**Work instruction**
Every entry needs to be written out again exactly, with its pictures removed.

(Collected data entries)
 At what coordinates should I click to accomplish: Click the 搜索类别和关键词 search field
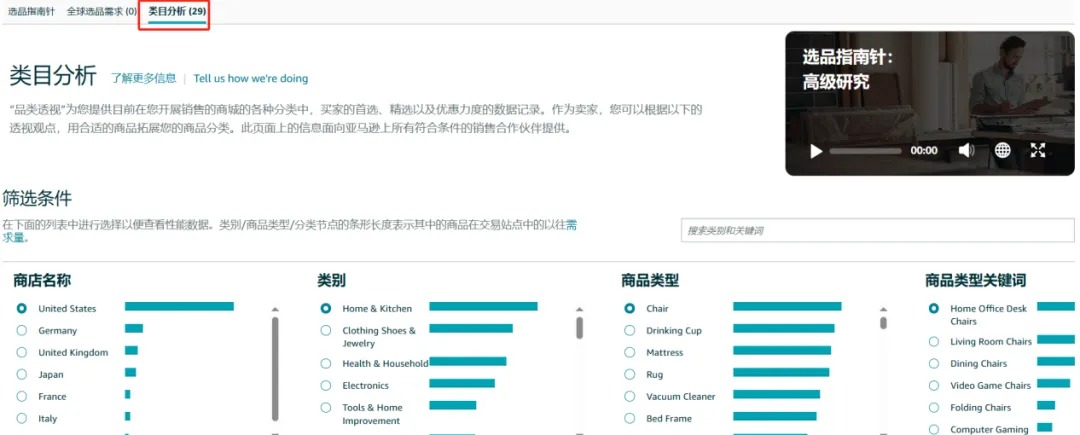pos(875,230)
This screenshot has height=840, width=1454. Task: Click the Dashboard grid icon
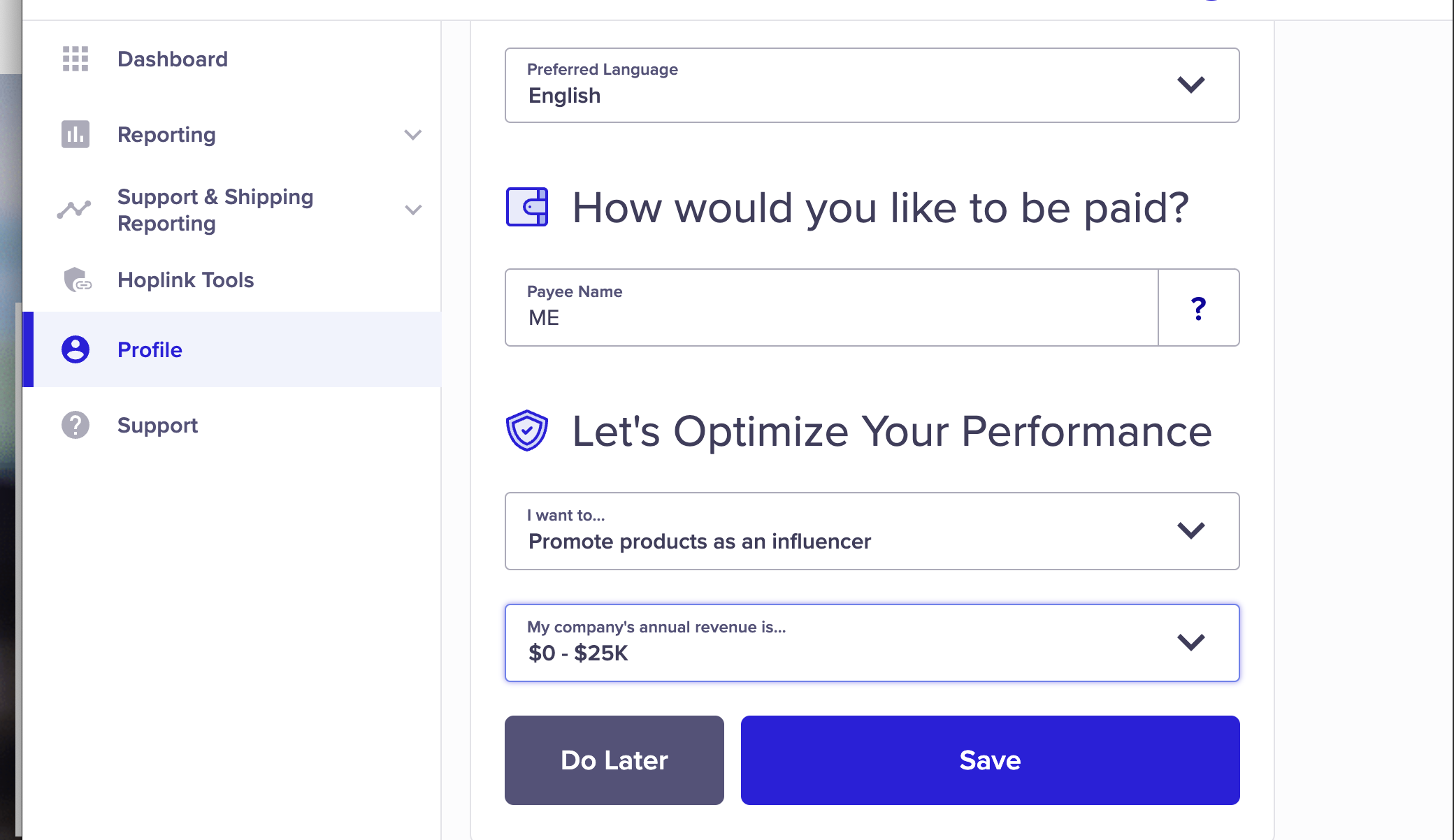tap(75, 59)
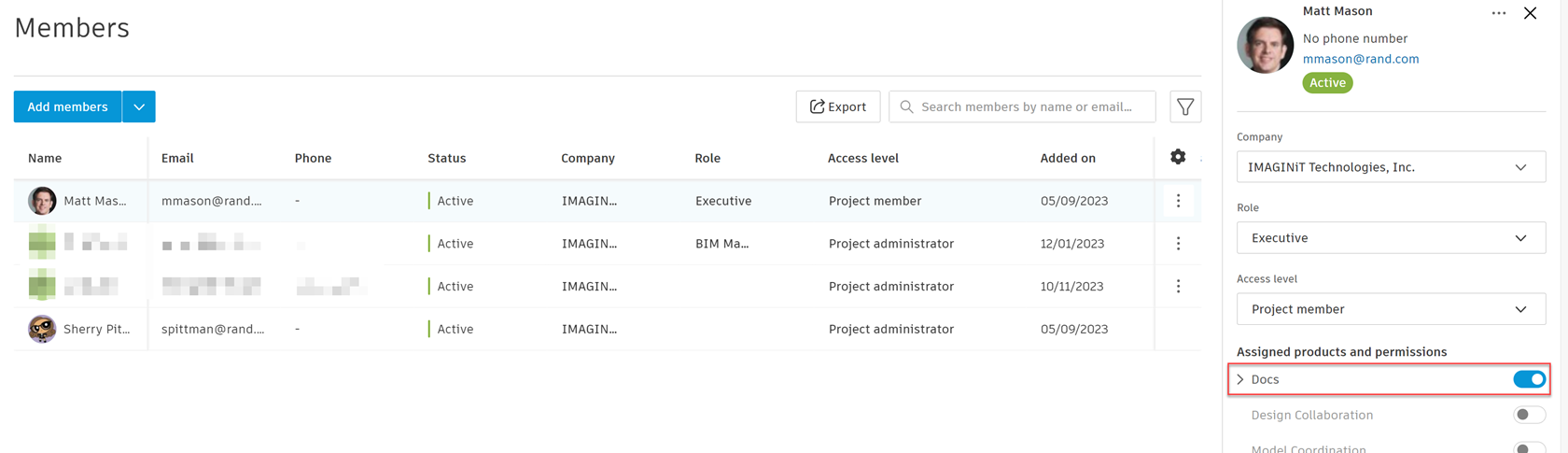Click the table column settings gear
Screen dimensions: 1568x453
click(1178, 157)
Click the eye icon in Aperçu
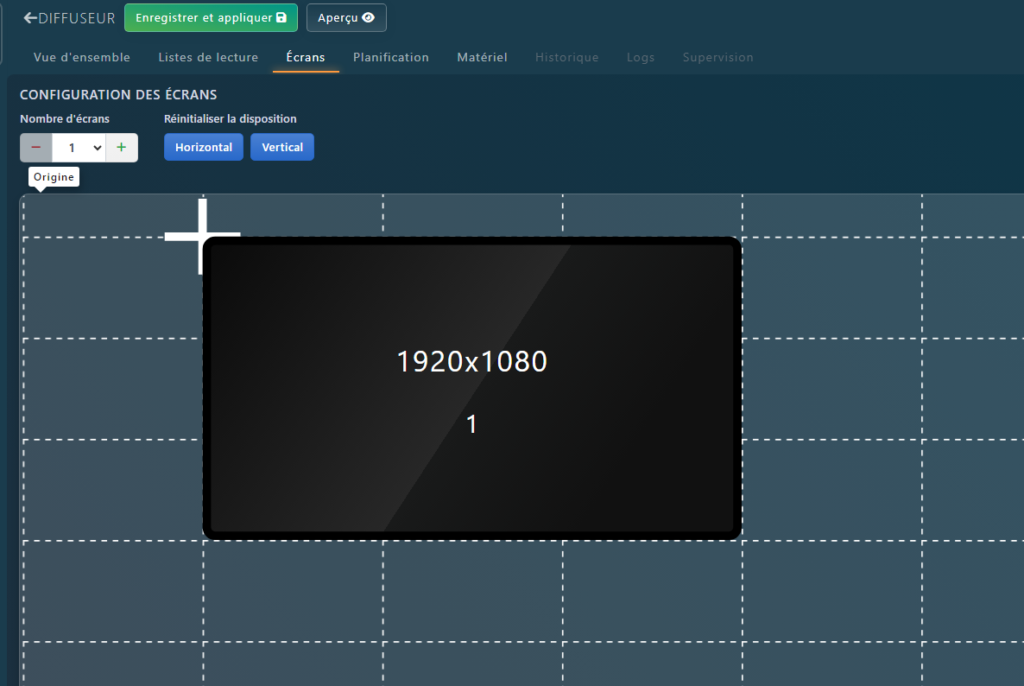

**Solution below**
 At what coordinates should I click to accomplish: Click the 搜索类别和关键词 search field
pos(875,230)
This screenshot has height=840, width=1454. Task: Click the Dashboard grid icon
tap(75, 59)
Click the table column settings gear
Screen dimensions: 1568x453
click(1178, 157)
Click the eye icon in Aperçu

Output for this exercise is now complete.